TASK DIRECTIONS
With the pictures left out, write out exactly the lines of the listing below that run from the line with "Task: Expand the" through the line with "Given: Open the Home tab".

GIVEN INFORMATION
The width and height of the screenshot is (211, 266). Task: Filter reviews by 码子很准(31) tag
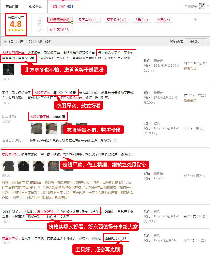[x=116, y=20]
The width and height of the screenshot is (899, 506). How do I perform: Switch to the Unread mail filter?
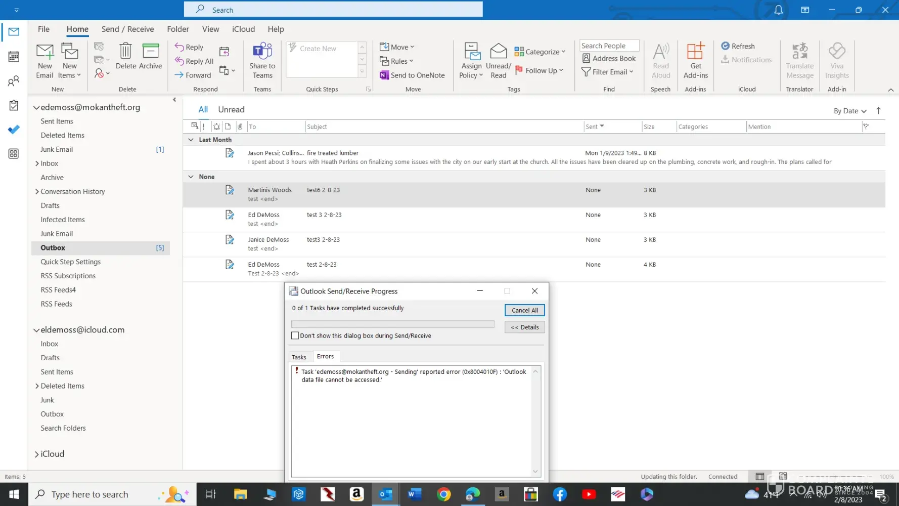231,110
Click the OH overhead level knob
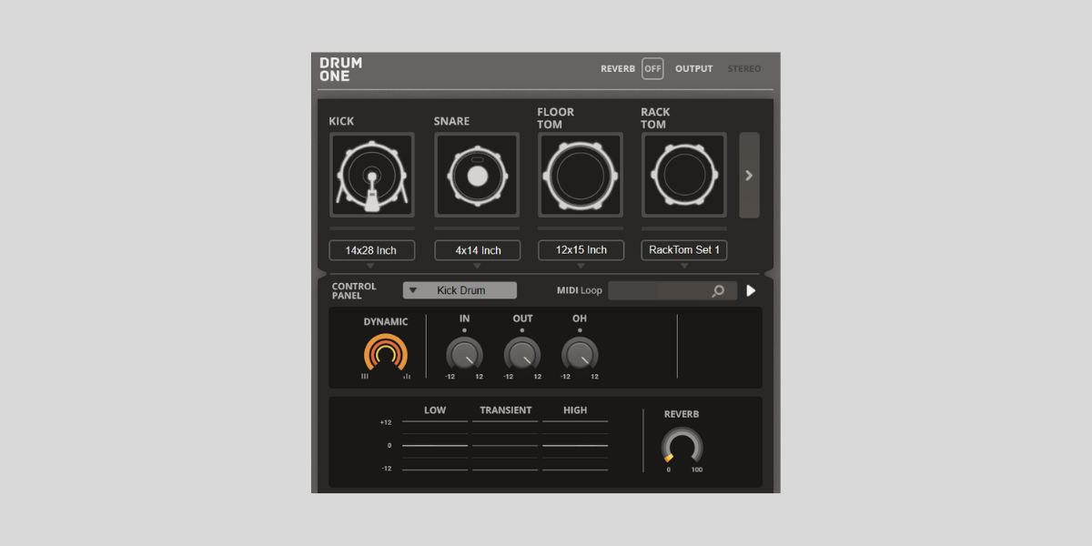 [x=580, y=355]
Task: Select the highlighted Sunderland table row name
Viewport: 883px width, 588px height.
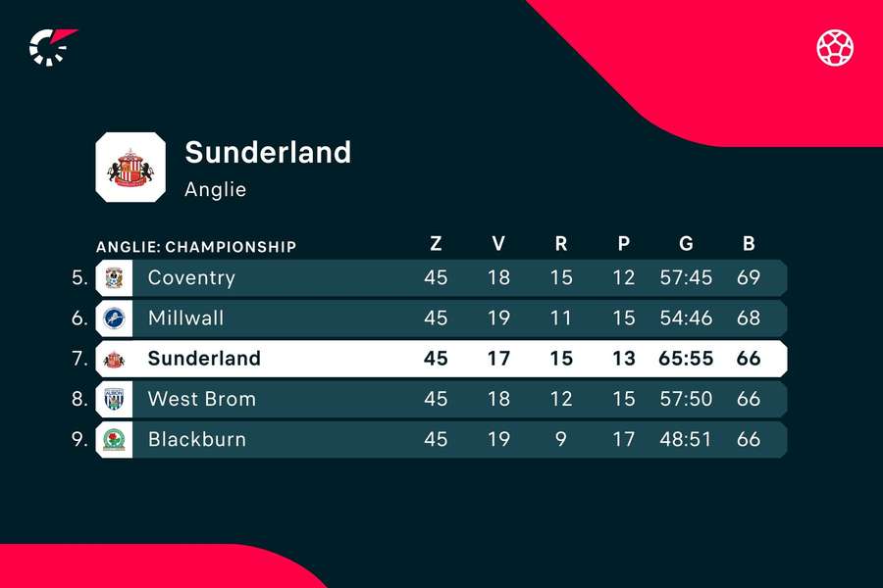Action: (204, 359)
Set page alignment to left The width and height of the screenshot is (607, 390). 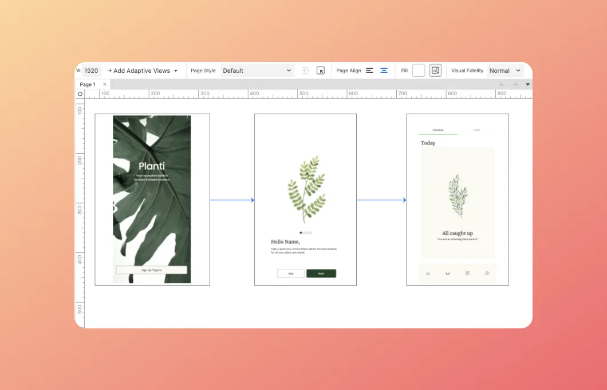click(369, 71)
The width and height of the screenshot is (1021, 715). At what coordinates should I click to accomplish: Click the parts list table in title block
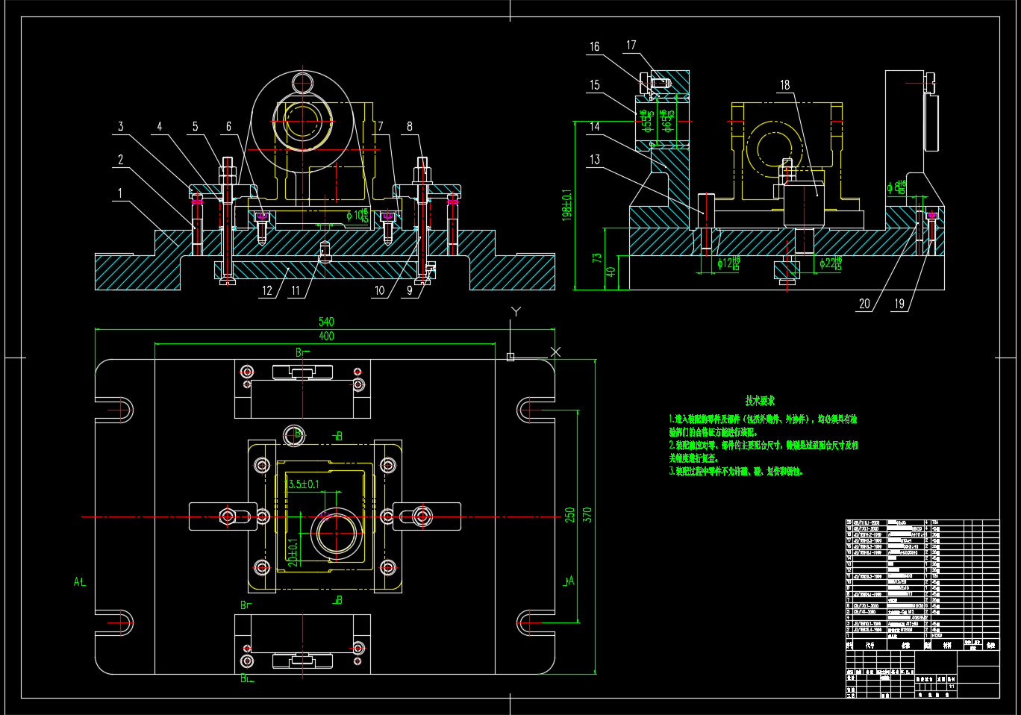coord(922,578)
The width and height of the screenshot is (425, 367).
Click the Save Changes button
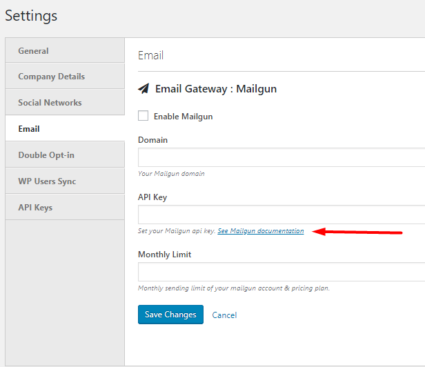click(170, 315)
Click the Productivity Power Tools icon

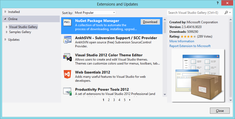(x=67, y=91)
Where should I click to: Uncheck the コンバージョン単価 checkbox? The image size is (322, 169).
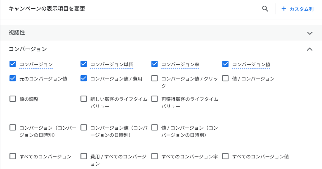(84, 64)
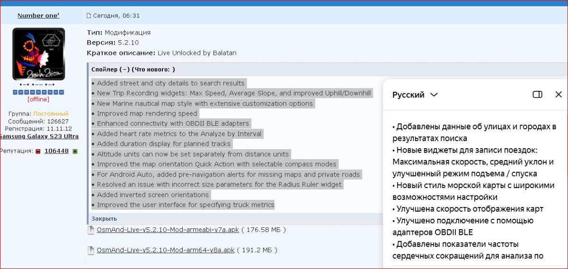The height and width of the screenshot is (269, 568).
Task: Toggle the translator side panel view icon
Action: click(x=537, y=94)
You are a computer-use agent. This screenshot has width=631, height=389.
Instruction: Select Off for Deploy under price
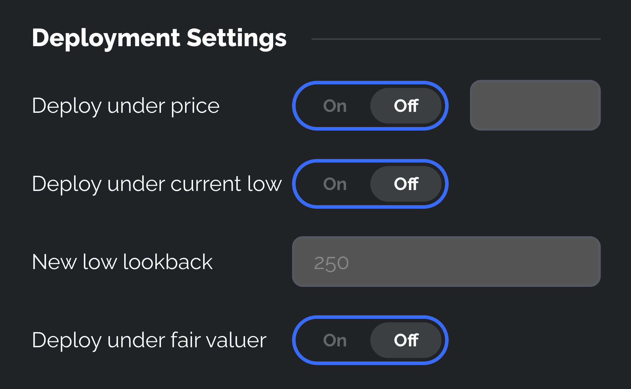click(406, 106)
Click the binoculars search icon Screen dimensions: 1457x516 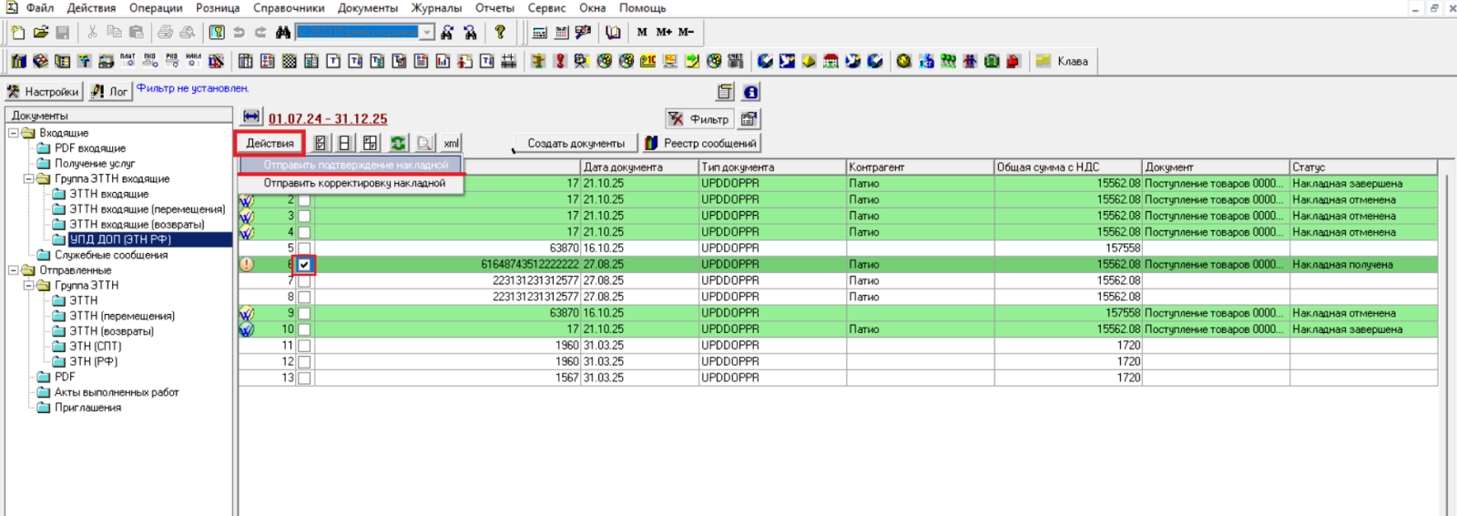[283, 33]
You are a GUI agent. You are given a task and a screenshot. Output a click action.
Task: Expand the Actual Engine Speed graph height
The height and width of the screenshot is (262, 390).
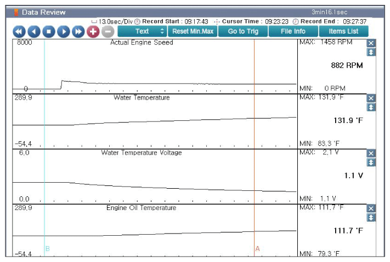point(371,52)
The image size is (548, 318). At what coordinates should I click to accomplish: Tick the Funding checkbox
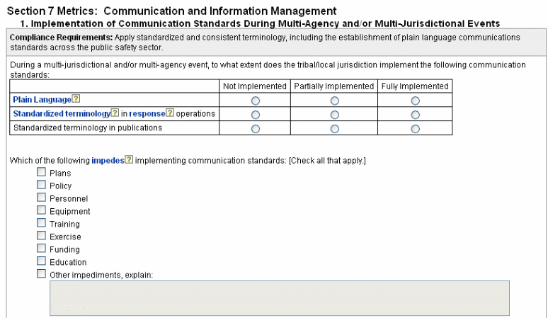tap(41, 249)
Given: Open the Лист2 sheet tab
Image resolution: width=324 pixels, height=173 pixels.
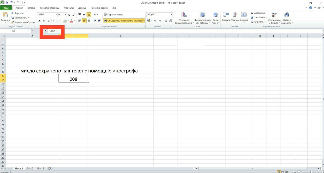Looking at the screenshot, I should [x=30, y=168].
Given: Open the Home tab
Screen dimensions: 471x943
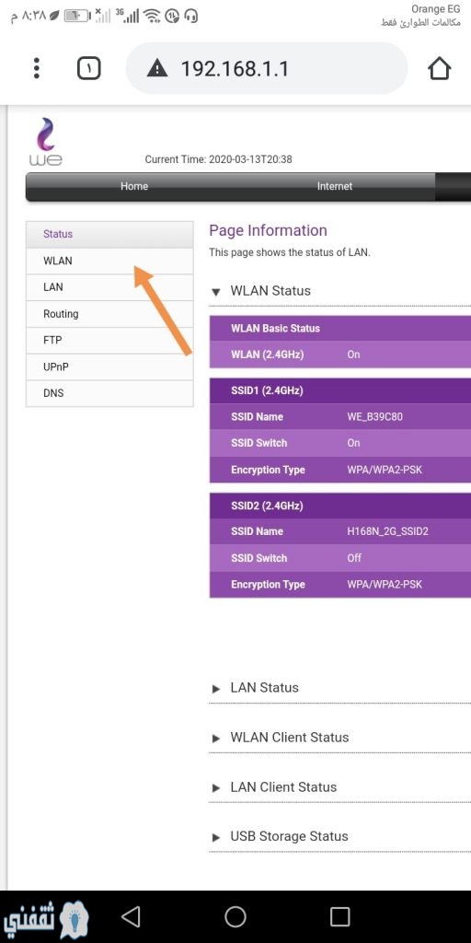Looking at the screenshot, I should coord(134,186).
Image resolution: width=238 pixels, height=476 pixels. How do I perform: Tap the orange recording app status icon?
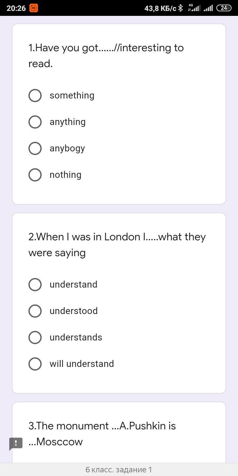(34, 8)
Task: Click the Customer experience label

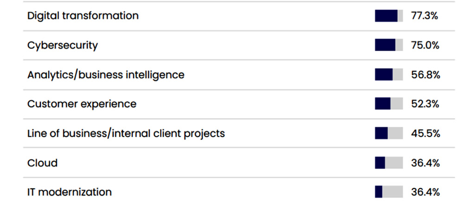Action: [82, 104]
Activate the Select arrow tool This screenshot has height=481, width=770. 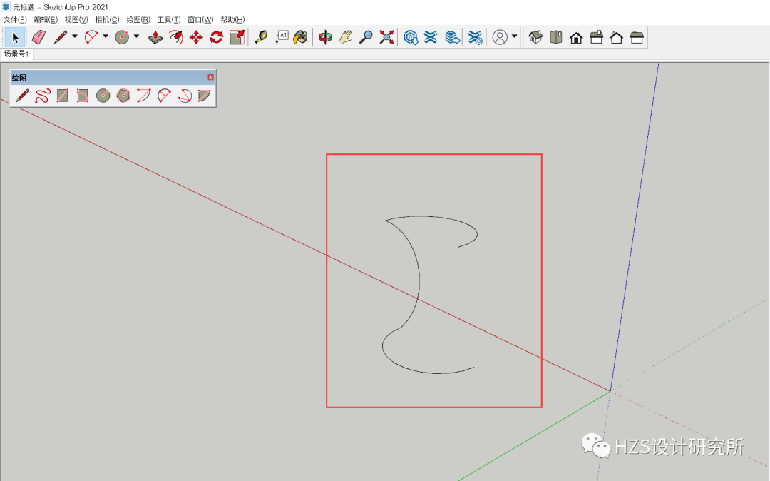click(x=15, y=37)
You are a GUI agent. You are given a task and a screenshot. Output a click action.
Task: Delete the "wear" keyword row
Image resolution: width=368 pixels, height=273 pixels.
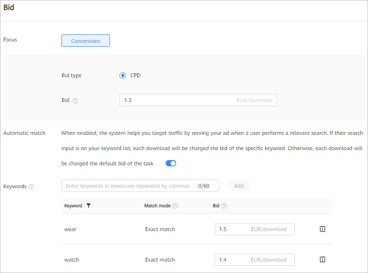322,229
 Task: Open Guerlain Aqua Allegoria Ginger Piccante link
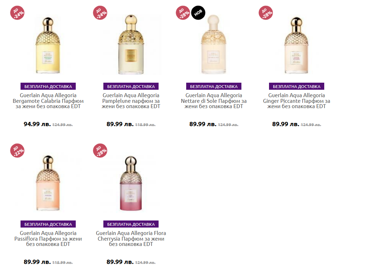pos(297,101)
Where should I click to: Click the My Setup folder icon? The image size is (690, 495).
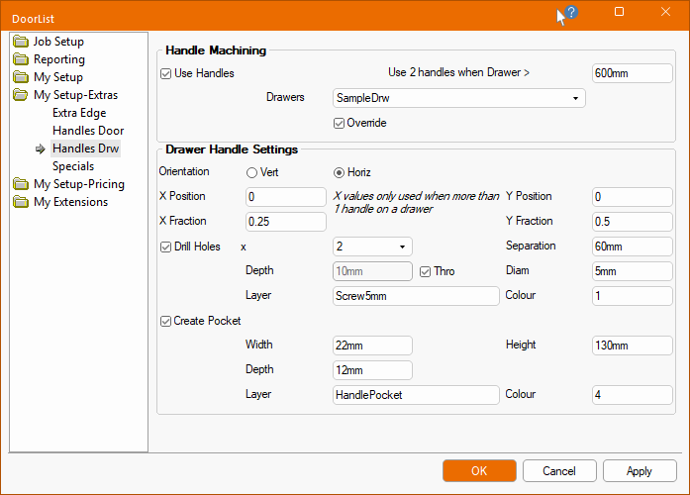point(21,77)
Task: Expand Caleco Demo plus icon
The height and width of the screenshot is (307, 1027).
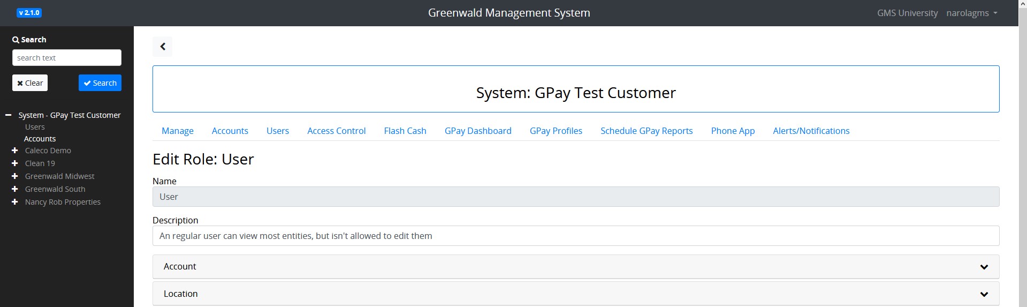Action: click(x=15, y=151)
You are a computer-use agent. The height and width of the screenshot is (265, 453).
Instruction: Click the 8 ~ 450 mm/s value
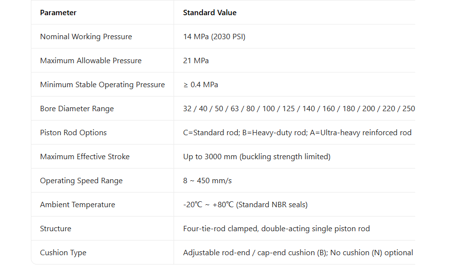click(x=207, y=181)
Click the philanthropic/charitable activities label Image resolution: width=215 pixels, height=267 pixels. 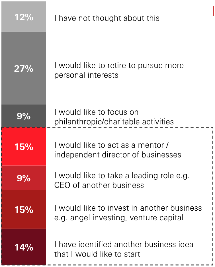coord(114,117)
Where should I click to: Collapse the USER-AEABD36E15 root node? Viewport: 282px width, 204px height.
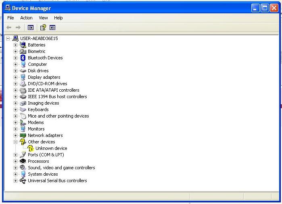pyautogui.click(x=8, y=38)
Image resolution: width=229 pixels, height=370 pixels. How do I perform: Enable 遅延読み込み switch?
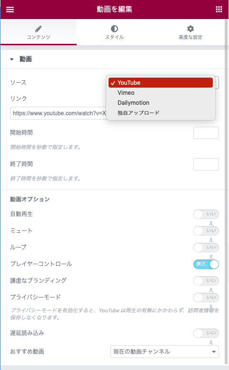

RESPONSE TO THE TASK
Task: Expand the Actual Engine Speed graph height
The height and width of the screenshot is (262, 390).
point(371,52)
The image size is (548, 318). At what coordinates should I click to accomplish: Tick the Funding checkbox
tap(41, 249)
Given: Open the Лист2 sheet tab
Image resolution: width=324 pixels, height=173 pixels.
Looking at the screenshot, I should [x=30, y=168].
Given: Open the Home tab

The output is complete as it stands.